ラシュカレ・タイバが『グローバル化』したらどうなるのか?

ときどき、アメリカのニュース雑誌NEWS WEEKを手にしてみると、しばしば違和感を覚えずにはいられない。ちょうど中国共産党中央委員会の機関紙人民日報の人民日報の紙面面と共通するものがあるような気がする。
自由と民主主義を標榜する国から発せられる世界中に流通する民間の週刊誌と、政府による厳しい情報管理がまかり通る国の独裁政党の機関紙が似ていると言うのは奇妙ではあるが、自らが是とするイデオロギーに対する異論を許さないという姿勢ゆえのことかもしれない。
そのニューズウィークの報道ではあるが、こんな記事を見かけた。すでにひと月以上前のものではあるが。
The Next Al Qaeda? (NEWS WEEK)
90年代あたりまではカシミールを主な活動の場として暗躍してきたラシュカレ・タイバ(LeT)だが、今世紀に入ってからは2001年のデリーの国会議事堂襲撃、2005年のデリーでの連続爆破事件、2006年のムンバイーでの列車爆破事件に関わるなど、破壊活動の場を拡大してきていた。

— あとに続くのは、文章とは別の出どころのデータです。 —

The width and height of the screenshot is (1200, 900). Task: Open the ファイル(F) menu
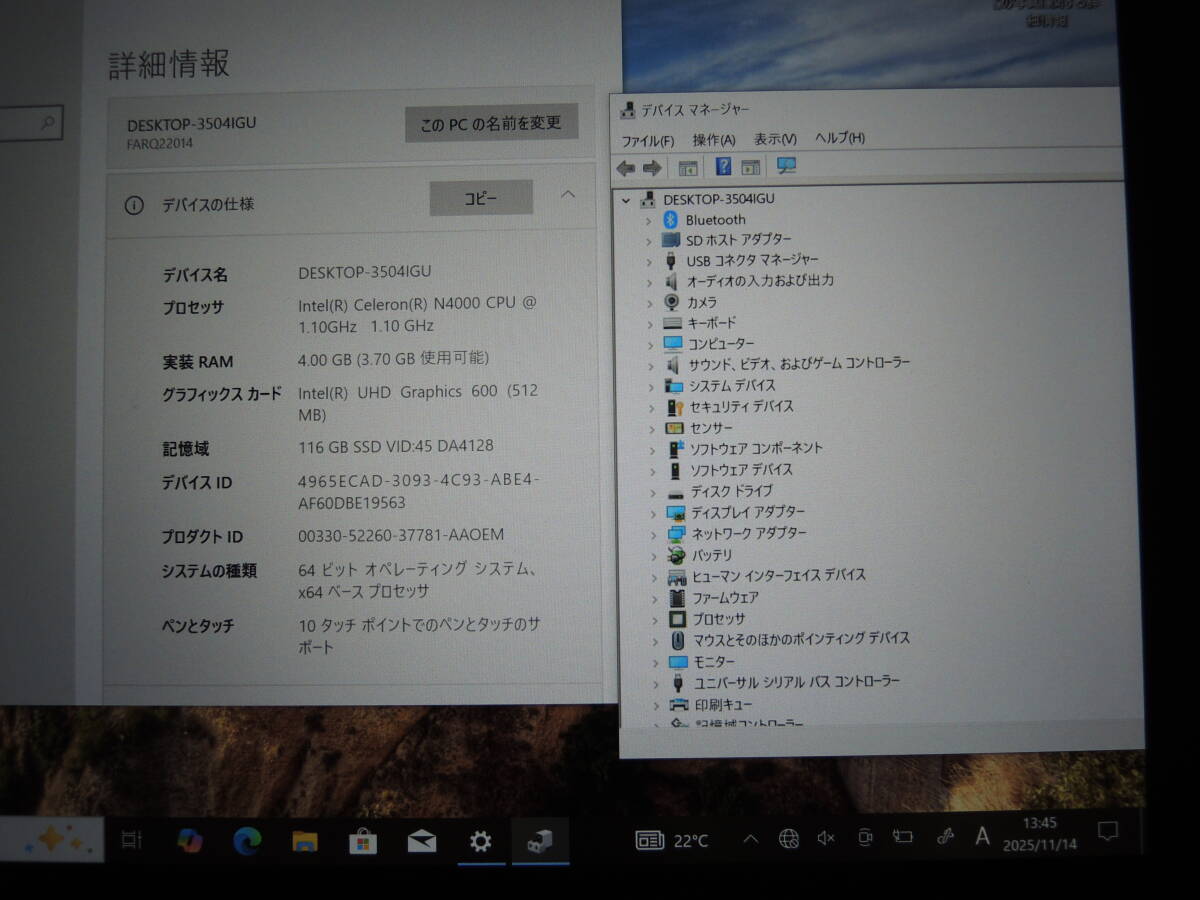coord(647,140)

その中で特筆されるのは言うまでもなく、2008年11月に起きたムンバイーでの大規模なテロ事件であるが、2月にマハーラーシュトラ州のプネーで起きた爆破テロについてもラシュカレ・タイバを名乗った犯行声明が出ている。
ラシュカレ・タイバとの繋がりでクローズアップされた外国人たち、ともにパーキスターン系で米国籍のディヴィッド・ヘドレー、カナダ籍のタハッウル・フサイン・ラーナーの存在、これまで明らかになっている彼らの足取りや行動の関係等から、このグループについて、それまで認識されていた以上の国際性が取り沙汰されるようになってきている。

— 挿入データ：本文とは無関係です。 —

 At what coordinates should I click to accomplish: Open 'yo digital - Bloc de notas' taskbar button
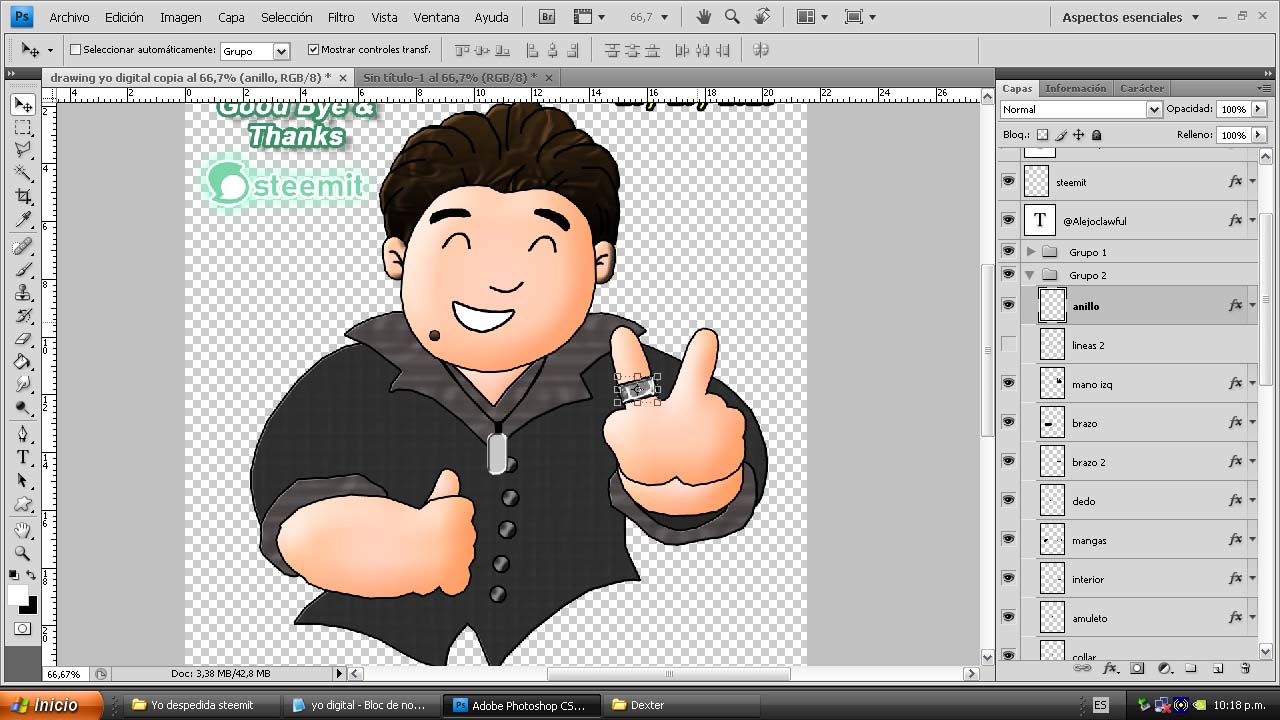tap(359, 705)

またインドでのラシュカレ・タイバのテロ活動について、2008年11月26日にムンバイーで起きた大規模な攻撃以降、インド以外の第三国の人々をも標的にするようになっている点、彼らにとって米国大使館も標的として浮上してきているということ、他のテログループとの提携なども含めて、他メディアでもしばしば取り上げられていることでもある。つまり彼らの活動が近年とみに広域化・グローバル化しつつあることが懸念されている。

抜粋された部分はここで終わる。